Overall, the market continued to buy the dollar’s “safe haven” status and sold the major currencies against the greenback. Most pairs are heading towards the lowest value in the last few months. In addition, if the dollar continues to post gains, the majors will soon test multi-year lows, similar to what the pound is doing right now.
The Euro (EUR/USD) is currently trading slightly above TheLFB S2 (1.2825), after it tumbled more than 200 pips in the overnight session. The pair broke briefly below the low of the previous three days of trading, reaching the lowest value in the last month. Since 18th of December, when the Euro topped near the 200-day moving average, the pair has lost 13%.
The European PMI service shows that both the service and manufacturing side of the economy are still in a contraction phase. This is the eight consecutive month when the two indexes have shown a read below the 50.0 level, which separates contraction from growth, however the two indexes ticked slightly higher this month. The German service PMI was released at 45.4, showing the industry has contracted during the last four months, while the manufacturing index came at 32.0, as expected.
The Pound (GBP/USD) has broken well below the 1.3620 area, a 23-year low. The pound tumbled nearly 40% in the last year, sent lower by very poor releases coming out of the U.K. However, in the last days, institutional traders suggested that the U.K. downturn may have been overstated. Despite this, the pair is still making new lows.
In the fourth quarter, the U.K. economy contracted by 1.5%, a much stronger decline than the expected 1.2%. In the third quarter, the U.K. economy posted a -0.6% read. The two consecutive quarters indicate the U.K. economy has officially entered into a recession, similar to the Euro-zone and U.S. economies. Retail sales in U.K. unexpectedly rose in December, coming in at 1.6%. However, the release data is not seasonally adjusted, as it was in the previous releases due to ”exceptional trading conditions”.
The Aussie (AUD/USD) fell 120 pips, driven lower by the commodity market. The pair is now trading near the 0.6400 support, last seen in December. If it breaks lower, the aussie will reach a one-month low, having full chances of extending the declines over the next period.
The Cad (USD/CAD) rose approximately 80 pips since the Asian session started.

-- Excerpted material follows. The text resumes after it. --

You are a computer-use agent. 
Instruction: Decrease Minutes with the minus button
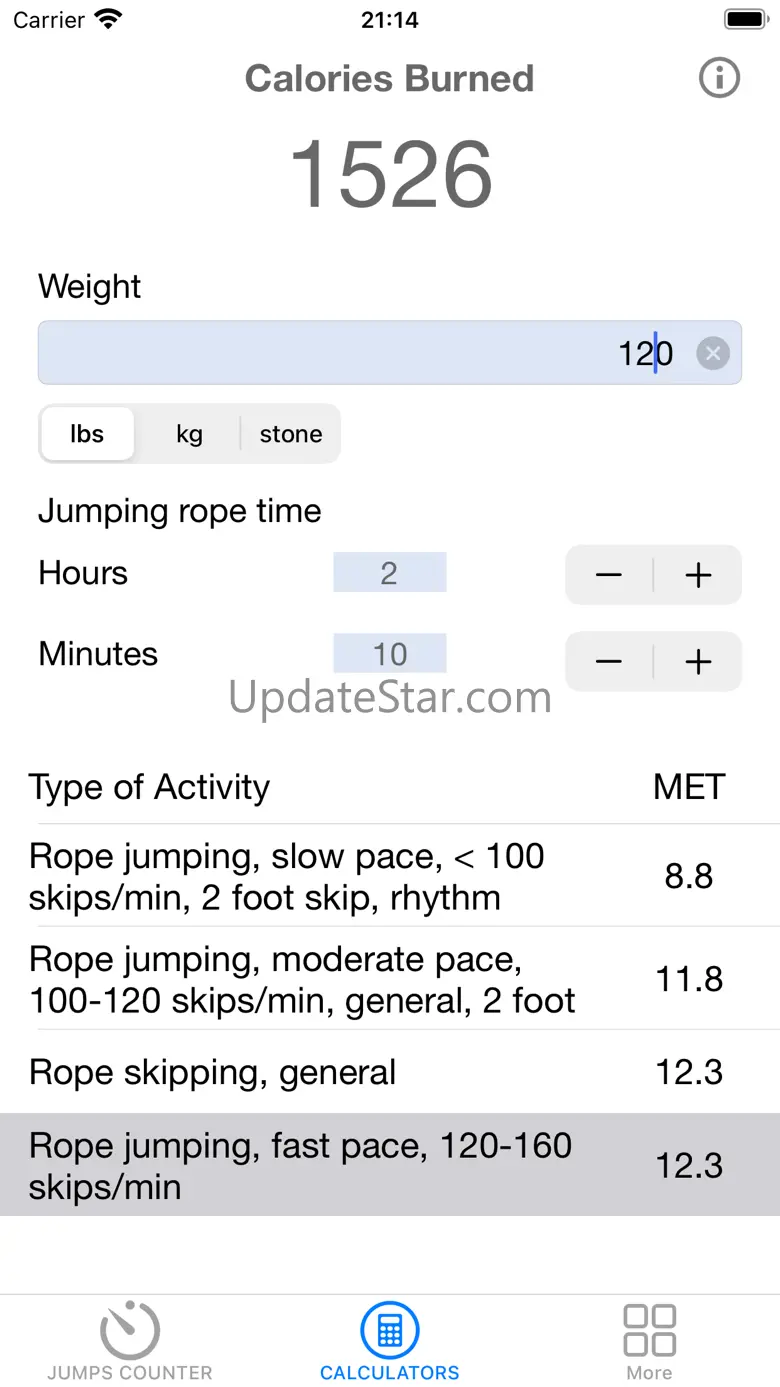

The pair moved higher, as oil, the commodity that backs the pair fell in the last trading sessions. The outlook for the cad lies to the upside, as some say the BoC will follow the Fed.
The Swissy (USD/CHF) is testing TheLFB R2 (1.1630) after breaking above the 1.1600 area, where it topped in the last few days. The pair rose 100 pips overnight, driven higher by the euro-link. The swissy is set to gain 500 pips this week, the most seen in a while.
The Yen (Usd/Yen) declined tonight for the fifth consecutive day, driven lower by risk-aversion. This happens, despite the numerous intervention threats coming from Japan. The S&P futures also moved lower overnight. The yen also trades near multi-year lows against the major crosses, especially against the pound, where it touched the lowest value on record.
The Japanese all industry activity index came in at negative 2.3 percent for the month of November, which was slightly worse than analysts’ expectations of a 2.3 percent reading. Among the individual sectors, construction gained 0.8 percent while industrial production plummeted 8.2 percent after falling 2.5 percent the previous month. In addition, the tertiary industry was down by 0.9 percent after a gain of 0.5 percent the previous month.